Wie wir bereits berichteten, fand am 11. Februar 2026 im Eingangsbereich Nord der Koelnmesse der 25. IVG Medientag Garten statt. Im Rahmen der Veranstaltung hielten Handels-Zukunftsforscherin Theresa Schleicher und Klaus Peter Teipel, Berater und Marktforscher in der DIY- und Gartenbranche, Fachvorträge zu aktuellen Zahlen und Fakten aus der Grünen Branche.
So stellte Schleicher vor rund 200 angereisten Medienvertreter die Trends für das kommende Jahr vor, basierend auf den Anforderungen potenzieller Kundinnen und Kunden. Teipel veröffentlichte die Zahlen der Grünen Branche für das Jahr 2025. Er sprach von leichten Verlusten, aber einem hoffnungsvollen Ausblick für 2026.

Handels-Zukunftsforscherin Theresa Schleicher beim IVG Medientag Garten 2026 (Foto:Uwe Weiser)
Der Garten der Zukunft bleibt ein Sehnsuchtsort. Balkon, Terrasse und Grünflächen sind Rückzugsräume. „Genau deshalb zeigt sich die Gartenbranche widerstandsfähiger als viele andere Konsumsegmente“, sagt Theresa Schleicher.

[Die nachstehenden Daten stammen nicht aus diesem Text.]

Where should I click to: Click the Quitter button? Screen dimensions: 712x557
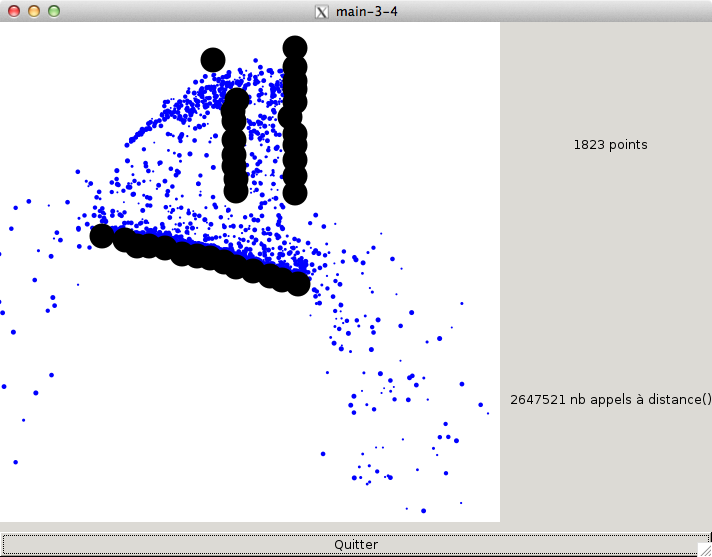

„In den kommenden Jahren verändern sich allerdings die Spielregeln: Der Preisdruck steigt, Kaufentscheidungen werden rationaler, die kommenden Generationen verfügen weniger über Häuser und Gärten, Effizienz wird zum neuen Maßstab.“ Wer 2026 und 2027 in der Grünen Branche kaufe, frage weniger nach Design, sondern nach Nutzen, Langlebigkeit, Preis und Einsparung. „Die Fragen lauten: Wie viel Wasser spart das Produkt? Wie viel Pflege nimmt es ab? Wie viel Ertrag bringt es?“, so Schleicher.
Leichte Verluste – hoffnungsvoller Ausblick
Auch das Jahr 2025 hat für die deutsche Wirtschaft nicht die erhoffte Wende gebracht. Angesichts konstant hoher Preisniveaus und anhaltender Konsumzurückhaltung musste erstmals auch der Gartenmarkt leichte Umsatzverluste hinnehmen. „Im Vergleich zu anderen Branchen muss der Gartenmarkt dennoch als deutlich weniger konjunkturanfällig herausgehoben werden“, so Klaus Peter Teipel.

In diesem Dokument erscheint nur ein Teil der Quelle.